• **Problem description**
Extract from the entries below, exactly as given, only the lines from the line containing "Edo. México (596, 53)" to the line containing "Search Stanford (504, 2459)", both lines included.

• **Entries supplied**
------------------------------

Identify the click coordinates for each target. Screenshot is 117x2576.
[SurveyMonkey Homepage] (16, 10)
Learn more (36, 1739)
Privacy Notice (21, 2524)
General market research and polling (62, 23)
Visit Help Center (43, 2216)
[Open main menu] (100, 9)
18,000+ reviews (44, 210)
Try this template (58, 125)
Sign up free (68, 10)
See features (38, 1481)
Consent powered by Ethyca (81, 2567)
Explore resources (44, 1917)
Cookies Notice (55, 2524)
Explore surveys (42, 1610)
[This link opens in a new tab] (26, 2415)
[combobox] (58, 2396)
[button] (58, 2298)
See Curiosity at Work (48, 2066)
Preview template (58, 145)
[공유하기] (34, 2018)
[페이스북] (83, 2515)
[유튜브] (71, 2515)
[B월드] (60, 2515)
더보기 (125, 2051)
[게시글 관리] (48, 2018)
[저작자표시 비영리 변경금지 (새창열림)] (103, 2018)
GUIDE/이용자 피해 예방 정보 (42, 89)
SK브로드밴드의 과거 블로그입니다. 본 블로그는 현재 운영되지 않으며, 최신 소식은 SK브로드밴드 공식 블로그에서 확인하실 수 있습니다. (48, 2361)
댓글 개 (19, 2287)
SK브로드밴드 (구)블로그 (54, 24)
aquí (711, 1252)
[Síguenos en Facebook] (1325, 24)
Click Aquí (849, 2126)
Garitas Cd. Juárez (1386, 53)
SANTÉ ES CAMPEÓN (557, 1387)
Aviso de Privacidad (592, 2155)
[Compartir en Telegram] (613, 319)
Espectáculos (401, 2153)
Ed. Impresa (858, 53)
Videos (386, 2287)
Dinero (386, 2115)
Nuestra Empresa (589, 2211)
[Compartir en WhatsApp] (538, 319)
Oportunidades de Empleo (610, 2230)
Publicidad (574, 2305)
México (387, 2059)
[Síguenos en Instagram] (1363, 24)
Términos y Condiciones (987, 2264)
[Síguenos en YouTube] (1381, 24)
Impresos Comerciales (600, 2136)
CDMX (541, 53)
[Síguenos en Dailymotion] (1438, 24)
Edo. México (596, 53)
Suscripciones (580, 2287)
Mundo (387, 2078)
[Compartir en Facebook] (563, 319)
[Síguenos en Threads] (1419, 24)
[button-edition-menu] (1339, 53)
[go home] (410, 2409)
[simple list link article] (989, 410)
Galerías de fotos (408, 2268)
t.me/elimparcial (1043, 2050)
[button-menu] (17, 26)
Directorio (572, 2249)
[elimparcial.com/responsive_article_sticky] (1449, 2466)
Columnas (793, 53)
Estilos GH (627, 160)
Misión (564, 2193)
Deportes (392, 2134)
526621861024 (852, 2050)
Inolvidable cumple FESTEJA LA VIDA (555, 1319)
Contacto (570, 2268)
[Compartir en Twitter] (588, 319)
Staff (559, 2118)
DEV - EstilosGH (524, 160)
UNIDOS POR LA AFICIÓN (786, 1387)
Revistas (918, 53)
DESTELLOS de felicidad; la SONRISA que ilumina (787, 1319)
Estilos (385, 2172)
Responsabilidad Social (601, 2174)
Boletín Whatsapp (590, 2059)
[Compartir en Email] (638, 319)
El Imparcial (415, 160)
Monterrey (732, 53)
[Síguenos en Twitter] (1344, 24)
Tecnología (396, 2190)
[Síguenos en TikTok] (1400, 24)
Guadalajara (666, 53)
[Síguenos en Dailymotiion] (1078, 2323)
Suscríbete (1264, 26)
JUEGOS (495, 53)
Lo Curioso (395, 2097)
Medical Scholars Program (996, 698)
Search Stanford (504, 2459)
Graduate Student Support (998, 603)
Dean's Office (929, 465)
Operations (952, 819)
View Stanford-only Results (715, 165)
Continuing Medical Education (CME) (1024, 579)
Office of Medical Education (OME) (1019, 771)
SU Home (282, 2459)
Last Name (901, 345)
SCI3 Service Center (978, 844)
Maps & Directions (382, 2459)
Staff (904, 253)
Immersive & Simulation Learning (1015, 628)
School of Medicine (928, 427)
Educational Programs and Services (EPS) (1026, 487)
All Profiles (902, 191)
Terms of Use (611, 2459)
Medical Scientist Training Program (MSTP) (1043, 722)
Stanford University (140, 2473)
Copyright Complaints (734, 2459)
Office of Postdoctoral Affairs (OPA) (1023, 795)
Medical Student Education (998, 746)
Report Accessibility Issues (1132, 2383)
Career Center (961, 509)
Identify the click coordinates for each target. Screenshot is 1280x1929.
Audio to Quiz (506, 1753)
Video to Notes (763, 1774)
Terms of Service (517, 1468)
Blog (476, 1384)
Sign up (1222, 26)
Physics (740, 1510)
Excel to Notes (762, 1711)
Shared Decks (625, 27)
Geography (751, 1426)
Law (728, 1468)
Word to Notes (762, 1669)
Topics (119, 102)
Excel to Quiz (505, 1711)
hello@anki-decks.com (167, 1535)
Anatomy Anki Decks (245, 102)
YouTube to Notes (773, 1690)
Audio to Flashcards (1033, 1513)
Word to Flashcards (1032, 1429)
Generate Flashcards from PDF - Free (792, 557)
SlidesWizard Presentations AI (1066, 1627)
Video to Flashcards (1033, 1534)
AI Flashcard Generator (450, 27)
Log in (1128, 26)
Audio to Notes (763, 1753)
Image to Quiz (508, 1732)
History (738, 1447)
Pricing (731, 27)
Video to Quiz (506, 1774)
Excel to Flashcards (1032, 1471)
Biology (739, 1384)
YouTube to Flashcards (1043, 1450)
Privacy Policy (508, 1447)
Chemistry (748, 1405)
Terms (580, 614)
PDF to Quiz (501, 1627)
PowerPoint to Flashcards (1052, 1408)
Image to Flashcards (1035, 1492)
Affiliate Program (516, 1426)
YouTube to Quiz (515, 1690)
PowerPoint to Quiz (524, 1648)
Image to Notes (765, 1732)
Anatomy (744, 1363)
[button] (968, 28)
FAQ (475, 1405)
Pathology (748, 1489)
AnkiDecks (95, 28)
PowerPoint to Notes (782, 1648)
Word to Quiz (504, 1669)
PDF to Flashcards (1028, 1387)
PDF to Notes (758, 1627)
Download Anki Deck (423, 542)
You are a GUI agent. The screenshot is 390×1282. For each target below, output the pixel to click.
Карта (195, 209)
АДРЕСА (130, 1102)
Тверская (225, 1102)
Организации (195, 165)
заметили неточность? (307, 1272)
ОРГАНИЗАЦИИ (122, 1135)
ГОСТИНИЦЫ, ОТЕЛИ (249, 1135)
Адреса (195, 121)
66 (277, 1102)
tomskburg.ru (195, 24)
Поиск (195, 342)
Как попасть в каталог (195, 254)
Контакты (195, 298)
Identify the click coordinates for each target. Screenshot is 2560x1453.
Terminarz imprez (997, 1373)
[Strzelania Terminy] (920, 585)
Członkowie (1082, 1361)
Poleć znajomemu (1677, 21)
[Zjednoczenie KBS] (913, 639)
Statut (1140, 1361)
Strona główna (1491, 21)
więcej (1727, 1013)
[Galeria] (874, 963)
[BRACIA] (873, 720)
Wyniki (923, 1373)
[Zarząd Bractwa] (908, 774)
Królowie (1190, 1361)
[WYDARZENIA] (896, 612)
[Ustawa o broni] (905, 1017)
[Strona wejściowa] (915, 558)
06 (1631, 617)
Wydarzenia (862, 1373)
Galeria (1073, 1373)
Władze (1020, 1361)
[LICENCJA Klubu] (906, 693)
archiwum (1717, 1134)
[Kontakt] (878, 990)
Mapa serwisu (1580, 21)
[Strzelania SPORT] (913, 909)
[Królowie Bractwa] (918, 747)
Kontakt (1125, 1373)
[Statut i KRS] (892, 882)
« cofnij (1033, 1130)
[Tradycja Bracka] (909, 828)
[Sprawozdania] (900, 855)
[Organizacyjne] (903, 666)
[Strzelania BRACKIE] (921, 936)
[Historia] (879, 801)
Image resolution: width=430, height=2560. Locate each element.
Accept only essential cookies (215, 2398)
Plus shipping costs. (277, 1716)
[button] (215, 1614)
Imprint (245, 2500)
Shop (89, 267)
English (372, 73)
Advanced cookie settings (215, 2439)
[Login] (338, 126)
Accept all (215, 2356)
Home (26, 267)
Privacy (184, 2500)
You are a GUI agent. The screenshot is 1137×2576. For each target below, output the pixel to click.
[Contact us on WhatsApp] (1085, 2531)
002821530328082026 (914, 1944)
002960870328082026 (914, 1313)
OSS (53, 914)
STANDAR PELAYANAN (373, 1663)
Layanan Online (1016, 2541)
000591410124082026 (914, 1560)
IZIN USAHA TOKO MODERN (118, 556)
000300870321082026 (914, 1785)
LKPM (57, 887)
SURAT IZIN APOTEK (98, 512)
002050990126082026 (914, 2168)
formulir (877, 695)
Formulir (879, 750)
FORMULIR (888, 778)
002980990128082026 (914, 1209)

------------------------------

• **The answer**
Edo. México (596, 53)
Suscripciones (580, 2287)
Mundo (387, 2078)
[Compartir en Facebook] (563, 319)
[Síguenos en Threads] (1419, 24)
[button-edition-menu] (1339, 53)
[go home] (410, 2409)
[simple list link article] (989, 410)
Galerías de fotos (408, 2268)
t.me/elimparcial (1043, 2050)
[button-menu] (17, 26)
Directorio (572, 2249)
[elimparcial.com/responsive_article_sticky] (1449, 2466)
Columnas (793, 53)
Estilos GH (627, 160)
Misión (564, 2193)
Deportes (392, 2134)
526621861024 (852, 2050)
Inolvidable cumple FESTEJA LA VIDA (555, 1319)
Contacto (570, 2268)
[Compartir en Twitter] (588, 319)
Staff (559, 2118)
DEV - EstilosGH (524, 160)
UNIDOS POR LA AFICIÓN (786, 1387)
Revistas (918, 53)
DESTELLOS de felicidad; la SONRISA que ilumina (787, 1319)
Estilos (385, 2172)
Responsabilidad Social (601, 2174)
Boletín Whatsapp (590, 2059)
[Compartir en Email] (638, 319)
El Imparcial (415, 160)
Monterrey (732, 53)
[Síguenos en Twitter] (1344, 24)
Tecnología (396, 2190)
[Síguenos en TikTok] (1400, 24)
Guadalajara (666, 53)
[Síguenos en Dailymotiion] (1078, 2323)
Suscríbete (1264, 26)
JUEGOS (495, 53)
Lo Curioso (395, 2097)
Medical Scholars Program (996, 698)
Search Stanford (504, 2459)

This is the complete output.